(Stored records)
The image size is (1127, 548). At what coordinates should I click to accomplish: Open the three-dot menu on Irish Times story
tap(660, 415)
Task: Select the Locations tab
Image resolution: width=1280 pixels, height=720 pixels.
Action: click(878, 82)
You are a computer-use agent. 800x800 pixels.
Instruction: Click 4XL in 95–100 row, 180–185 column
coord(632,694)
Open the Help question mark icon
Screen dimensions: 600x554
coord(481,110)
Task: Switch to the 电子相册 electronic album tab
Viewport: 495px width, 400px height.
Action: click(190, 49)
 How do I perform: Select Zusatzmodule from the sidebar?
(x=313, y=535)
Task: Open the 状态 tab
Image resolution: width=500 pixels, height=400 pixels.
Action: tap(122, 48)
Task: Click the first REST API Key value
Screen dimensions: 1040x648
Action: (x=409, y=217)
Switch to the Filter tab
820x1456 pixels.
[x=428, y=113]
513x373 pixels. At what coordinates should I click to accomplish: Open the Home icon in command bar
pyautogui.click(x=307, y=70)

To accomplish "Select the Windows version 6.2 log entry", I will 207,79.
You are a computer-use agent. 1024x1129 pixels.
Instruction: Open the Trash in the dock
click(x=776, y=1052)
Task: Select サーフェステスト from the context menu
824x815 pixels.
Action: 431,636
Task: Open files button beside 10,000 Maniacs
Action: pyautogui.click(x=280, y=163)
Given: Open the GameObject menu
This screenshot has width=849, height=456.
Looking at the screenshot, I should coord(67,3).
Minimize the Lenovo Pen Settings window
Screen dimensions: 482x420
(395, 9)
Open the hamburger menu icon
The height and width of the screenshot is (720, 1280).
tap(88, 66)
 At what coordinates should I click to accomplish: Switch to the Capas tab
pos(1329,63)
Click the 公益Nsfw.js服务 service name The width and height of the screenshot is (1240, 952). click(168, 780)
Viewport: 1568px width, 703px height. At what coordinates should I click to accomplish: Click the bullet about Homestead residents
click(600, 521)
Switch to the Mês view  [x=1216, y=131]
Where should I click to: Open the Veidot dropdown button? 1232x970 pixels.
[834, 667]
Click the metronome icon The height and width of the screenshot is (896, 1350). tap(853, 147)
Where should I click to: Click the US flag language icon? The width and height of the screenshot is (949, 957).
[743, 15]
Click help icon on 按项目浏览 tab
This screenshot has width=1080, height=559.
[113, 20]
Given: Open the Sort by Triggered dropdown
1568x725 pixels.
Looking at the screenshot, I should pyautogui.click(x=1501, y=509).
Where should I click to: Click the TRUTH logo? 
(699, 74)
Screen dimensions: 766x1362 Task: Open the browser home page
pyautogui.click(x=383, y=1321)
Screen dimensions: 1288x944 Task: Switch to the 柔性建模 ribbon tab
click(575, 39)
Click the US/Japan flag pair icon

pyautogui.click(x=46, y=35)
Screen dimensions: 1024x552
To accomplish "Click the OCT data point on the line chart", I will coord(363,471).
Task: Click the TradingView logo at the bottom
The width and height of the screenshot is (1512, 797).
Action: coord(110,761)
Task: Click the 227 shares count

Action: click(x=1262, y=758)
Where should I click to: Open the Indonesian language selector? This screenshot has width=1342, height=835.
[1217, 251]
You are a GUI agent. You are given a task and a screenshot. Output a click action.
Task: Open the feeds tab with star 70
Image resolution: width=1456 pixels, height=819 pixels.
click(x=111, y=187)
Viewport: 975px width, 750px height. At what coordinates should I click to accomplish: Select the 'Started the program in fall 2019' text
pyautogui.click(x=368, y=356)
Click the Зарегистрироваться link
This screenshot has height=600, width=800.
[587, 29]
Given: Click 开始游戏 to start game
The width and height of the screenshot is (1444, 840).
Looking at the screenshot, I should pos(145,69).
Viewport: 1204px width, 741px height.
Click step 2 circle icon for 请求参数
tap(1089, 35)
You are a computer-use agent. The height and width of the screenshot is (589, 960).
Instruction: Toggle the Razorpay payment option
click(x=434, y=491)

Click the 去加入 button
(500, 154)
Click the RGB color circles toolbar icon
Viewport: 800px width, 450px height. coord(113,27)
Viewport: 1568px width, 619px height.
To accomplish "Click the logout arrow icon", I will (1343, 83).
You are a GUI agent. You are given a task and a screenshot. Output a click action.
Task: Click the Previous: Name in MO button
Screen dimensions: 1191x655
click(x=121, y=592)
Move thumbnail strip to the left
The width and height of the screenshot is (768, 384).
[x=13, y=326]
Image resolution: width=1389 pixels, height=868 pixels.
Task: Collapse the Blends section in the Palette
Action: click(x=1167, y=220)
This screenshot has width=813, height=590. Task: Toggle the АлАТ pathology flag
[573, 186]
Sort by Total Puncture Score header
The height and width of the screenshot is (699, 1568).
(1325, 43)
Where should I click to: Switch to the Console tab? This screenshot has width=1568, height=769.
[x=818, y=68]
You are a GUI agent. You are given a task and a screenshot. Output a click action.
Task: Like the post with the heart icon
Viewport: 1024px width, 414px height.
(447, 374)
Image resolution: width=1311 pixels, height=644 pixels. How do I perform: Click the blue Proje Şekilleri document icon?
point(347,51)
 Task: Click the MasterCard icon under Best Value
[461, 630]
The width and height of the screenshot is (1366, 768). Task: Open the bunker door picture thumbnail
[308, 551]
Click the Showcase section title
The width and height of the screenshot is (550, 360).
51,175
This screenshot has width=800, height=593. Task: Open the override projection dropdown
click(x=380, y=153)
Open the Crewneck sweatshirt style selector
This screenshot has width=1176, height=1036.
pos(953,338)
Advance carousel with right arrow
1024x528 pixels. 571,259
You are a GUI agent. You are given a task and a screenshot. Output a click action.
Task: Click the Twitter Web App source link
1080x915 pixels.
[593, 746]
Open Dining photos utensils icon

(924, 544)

▸ Exercise requirements
Write every record out again, unaltered.

▸ Output below
The image size is (1127, 548). At what coordinates should I click to accomplish: Open the three-dot menu on Irish Times story
tap(660, 415)
Task: Select the Locations tab
Image resolution: width=1280 pixels, height=720 pixels.
Action: click(878, 82)
You are a computer-use agent. 800x800 pixels.
Instruction: Click 4XL in 95–100 row, 180–185 column
coord(632,694)
Open the Help question mark icon
Screen dimensions: 600x554
coord(481,110)
Task: Switch to the 电子相册 electronic album tab
Viewport: 495px width, 400px height.
Action: click(190, 49)
 How do I perform: Select Zusatzmodule from the sidebar?
(x=313, y=535)
Task: Open the 状态 tab
Image resolution: width=500 pixels, height=400 pixels.
Action: tap(122, 48)
Task: Click the first REST API Key value
Screen dimensions: 1040x648
Action: (x=409, y=217)
Switch to the Filter tab
820x1456 pixels.
[x=428, y=113]
513x373 pixels. At what coordinates should I click to accomplish: Open the Home icon in command bar
pyautogui.click(x=307, y=70)

To accomplish "Select the Windows version 6.2 log entry", I will 207,79.
You are a computer-use agent. 1024x1129 pixels.
Instruction: Open the Trash in the dock
click(x=776, y=1052)
Task: Select サーフェステスト from the context menu
824x815 pixels.
Action: 431,636
Task: Open files button beside 10,000 Maniacs
Action: pyautogui.click(x=280, y=163)
Given: Open the GameObject menu
This screenshot has width=849, height=456.
Looking at the screenshot, I should coord(67,3).
Minimize the Lenovo Pen Settings window
Screen dimensions: 482x420
(395, 9)
Open the hamburger menu icon
The height and width of the screenshot is (720, 1280).
tap(88, 66)
 At what coordinates should I click to accomplish: Switch to the Capas tab
pos(1329,63)
Click the 公益Nsfw.js服务 service name The width and height of the screenshot is (1240, 952). click(168, 780)
Viewport: 1568px width, 703px height. At what coordinates should I click to accomplish: Click the bullet about Homestead residents
click(600, 521)
Switch to the Mês view  [x=1216, y=131]
Where should I click to: Open the Veidot dropdown button? 1232x970 pixels.
[834, 667]
Click the metronome icon The height and width of the screenshot is (896, 1350). tap(853, 147)
Where should I click to: Click the US flag language icon? The width and height of the screenshot is (949, 957).
[743, 15]
Click help icon on 按项目浏览 tab
This screenshot has width=1080, height=559.
[113, 20]
Given: Open the Sort by Triggered dropdown
1568x725 pixels.
Looking at the screenshot, I should pyautogui.click(x=1501, y=509).
Where should I click to: Click the TRUTH logo? 
(699, 74)
Screen dimensions: 766x1362 Task: Open the browser home page
pyautogui.click(x=383, y=1321)
Screen dimensions: 1288x944 Task: Switch to the 柔性建模 ribbon tab
click(575, 39)
Click the US/Japan flag pair icon

pyautogui.click(x=46, y=35)
Screen dimensions: 1024x552
To accomplish "Click the OCT data point on the line chart", I will coord(363,471).
Task: Click the TradingView logo at the bottom
The width and height of the screenshot is (1512, 797).
Action: coord(110,761)
Task: Click the 227 shares count

Action: click(x=1262, y=758)
Where should I click to: Open the Indonesian language selector? This screenshot has width=1342, height=835.
[1217, 251]
You are a GUI agent. You are given a task and a screenshot. Output a click action.
Task: Open the feeds tab with star 70
Image resolution: width=1456 pixels, height=819 pixels.
click(x=111, y=187)
Viewport: 975px width, 750px height. At what coordinates should I click to accomplish: Select the 'Started the program in fall 2019' text
pyautogui.click(x=368, y=356)
Click the Зарегистрироваться link
This screenshot has height=600, width=800.
[587, 29]
Given: Click 开始游戏 to start game
The width and height of the screenshot is (1444, 840).
Looking at the screenshot, I should pos(145,69).
Viewport: 1204px width, 741px height.
Click step 2 circle icon for 请求参数
tap(1089, 35)
You are a computer-use agent. The height and width of the screenshot is (589, 960).
Instruction: Toggle the Razorpay payment option
click(x=434, y=491)

Click the 去加入 button
(500, 154)
Click the RGB color circles toolbar icon
Viewport: 800px width, 450px height. coord(113,27)
Viewport: 1568px width, 619px height.
To accomplish "Click the logout arrow icon", I will (1343, 83).
You are a GUI agent. You are given a task and a screenshot. Output a click action.
Task: Click the Previous: Name in MO button
Screen dimensions: 1191x655
click(x=121, y=592)
Move thumbnail strip to the left
The width and height of the screenshot is (768, 384).
[x=13, y=326]
Image resolution: width=1389 pixels, height=868 pixels.
Task: Collapse the Blends section in the Palette
Action: click(x=1167, y=220)
This screenshot has width=813, height=590. Task: Toggle the АлАТ pathology flag
[573, 186]
Sort by Total Puncture Score header
The height and width of the screenshot is (699, 1568).
(1325, 43)
Where should I click to: Switch to the Console tab? This screenshot has width=1568, height=769.
[x=818, y=68]
You are a GUI agent. You are given a task and a screenshot. Output a click action.
Task: Like the post with the heart icon
Viewport: 1024px width, 414px height.
(447, 374)
Image resolution: width=1311 pixels, height=644 pixels. How do I perform: Click the blue Proje Şekilleri document icon?
point(347,51)
 Task: Click the MasterCard icon under Best Value
[461, 630]
The width and height of the screenshot is (1366, 768). Task: Open the bunker door picture thumbnail
[308, 551]
Click the Showcase section title
The width and height of the screenshot is (550, 360).
51,175
This screenshot has width=800, height=593. Task: Open the override projection dropdown
click(x=380, y=153)
Open the Crewneck sweatshirt style selector
This screenshot has width=1176, height=1036.
pos(953,338)
Advance carousel with right arrow
1024x528 pixels. 571,259
You are a GUI agent. You are given a task and a screenshot. Output a click action.
Task: Click the Twitter Web App source link
1080x915 pixels.
[593, 746]
Open Dining photos utensils icon

(924, 544)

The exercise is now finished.